What is required:
Would you retype exactly the lines below, from the one containing "This screenshot has width=979, height=681." through the end of the entries, both ends included, but not the pictures?

--- Information shown ---

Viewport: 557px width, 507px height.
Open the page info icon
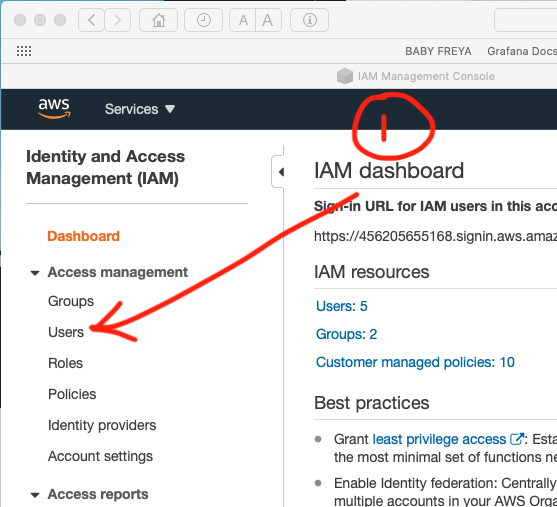pos(309,20)
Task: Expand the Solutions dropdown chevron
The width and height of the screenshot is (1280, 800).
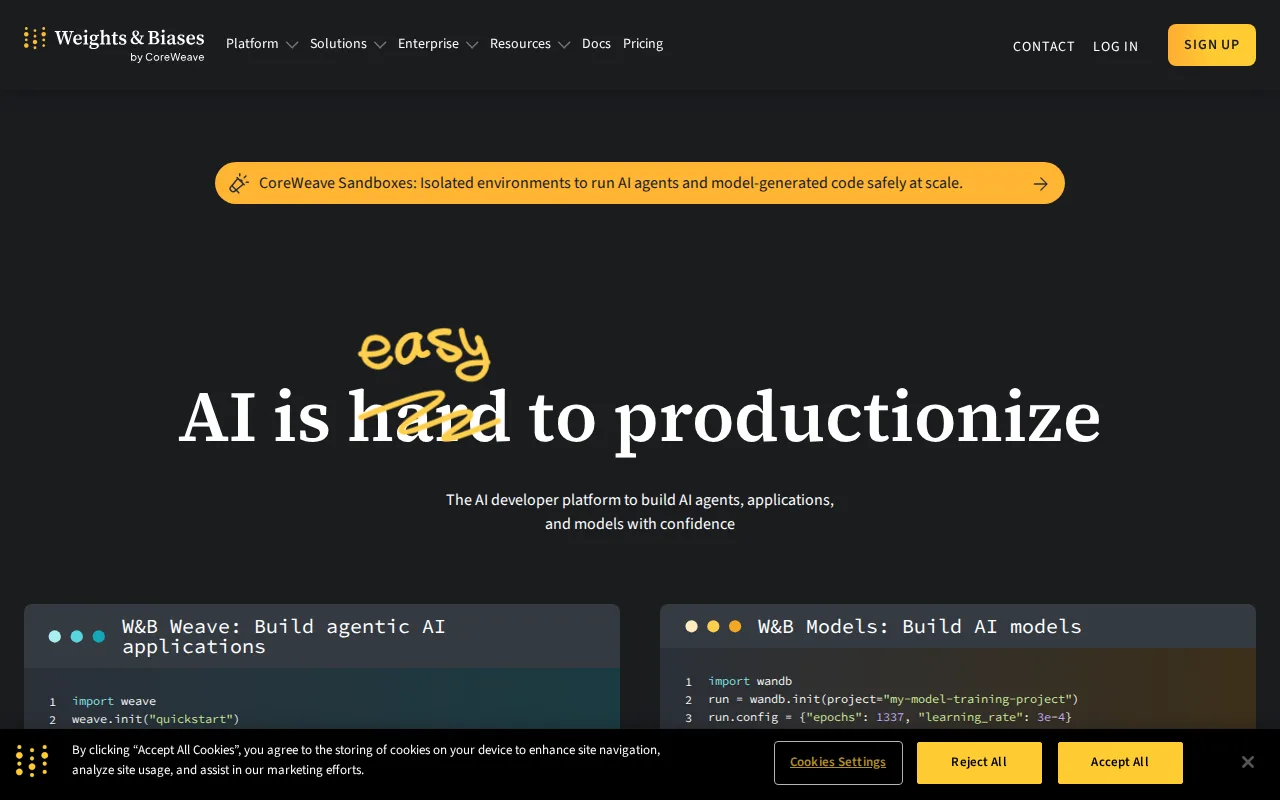Action: tap(380, 45)
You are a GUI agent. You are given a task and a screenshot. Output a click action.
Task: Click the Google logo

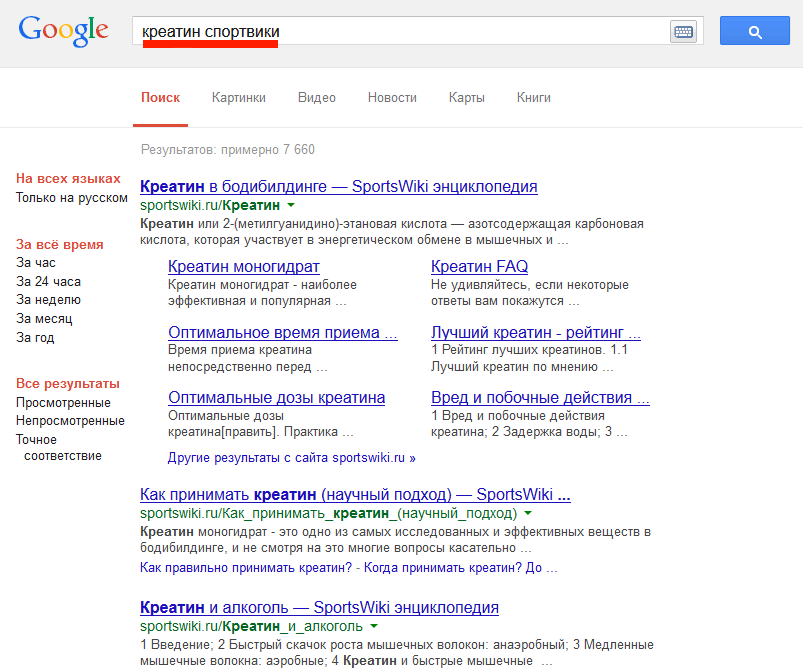62,30
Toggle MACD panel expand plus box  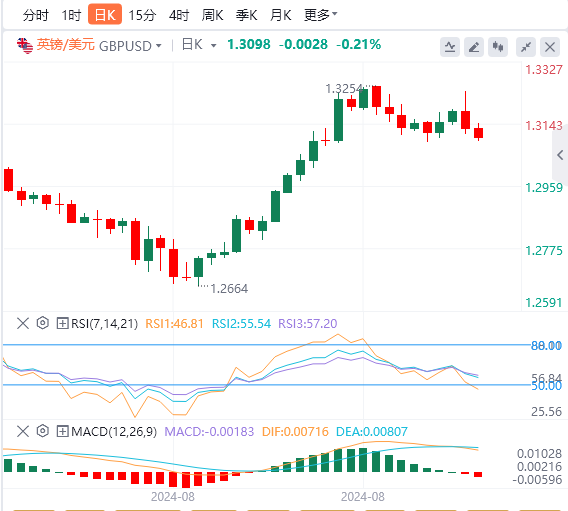pyautogui.click(x=62, y=431)
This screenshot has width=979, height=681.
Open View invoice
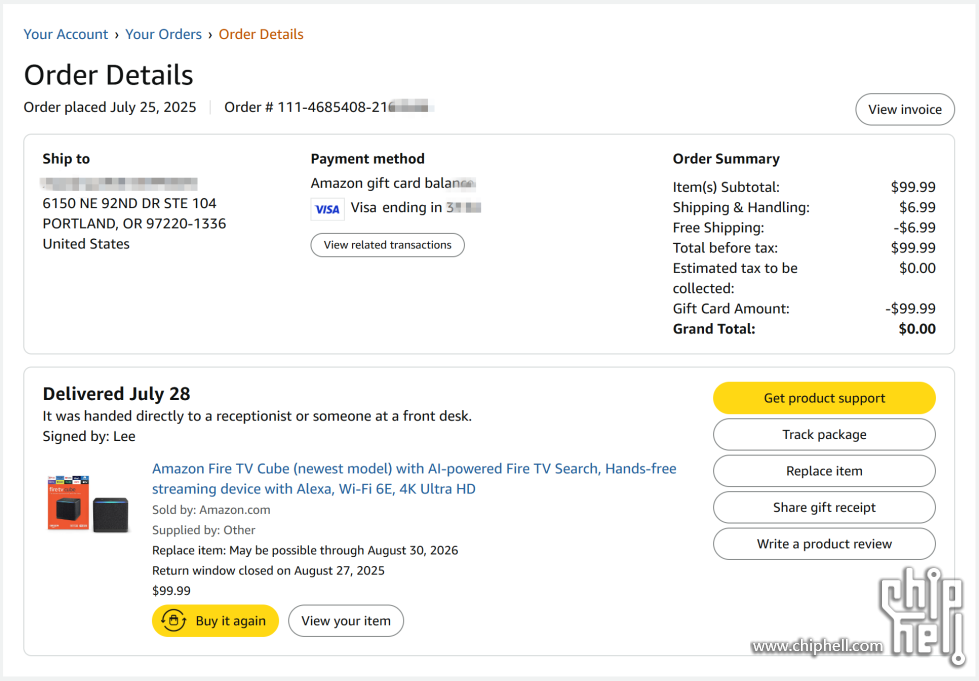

---

Answer below:
This screenshot has width=979, height=681.
Open View invoice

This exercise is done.